▸ YOUR TASK
Update the material below by replacing "shortlist" with "watchlist" wherever it appears, keeping everything else unchanged. Leave the pictures out of your answer.

Entries on finding words and elements:
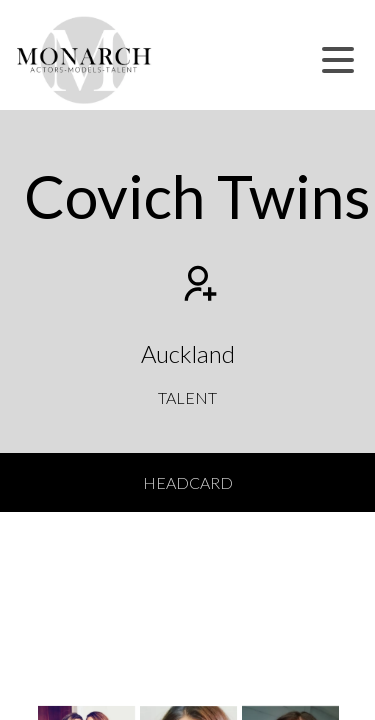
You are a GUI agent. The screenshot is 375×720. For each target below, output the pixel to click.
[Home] (84, 60)
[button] (338, 60)
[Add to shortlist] (198, 286)
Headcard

▸ PROBLEM SOLUTION
You are a GUI agent. The screenshot is 375×720. For each target below, output the pixel to click.
[Home] (84, 60)
[button] (338, 60)
[Add to watchlist] (198, 286)
Headcard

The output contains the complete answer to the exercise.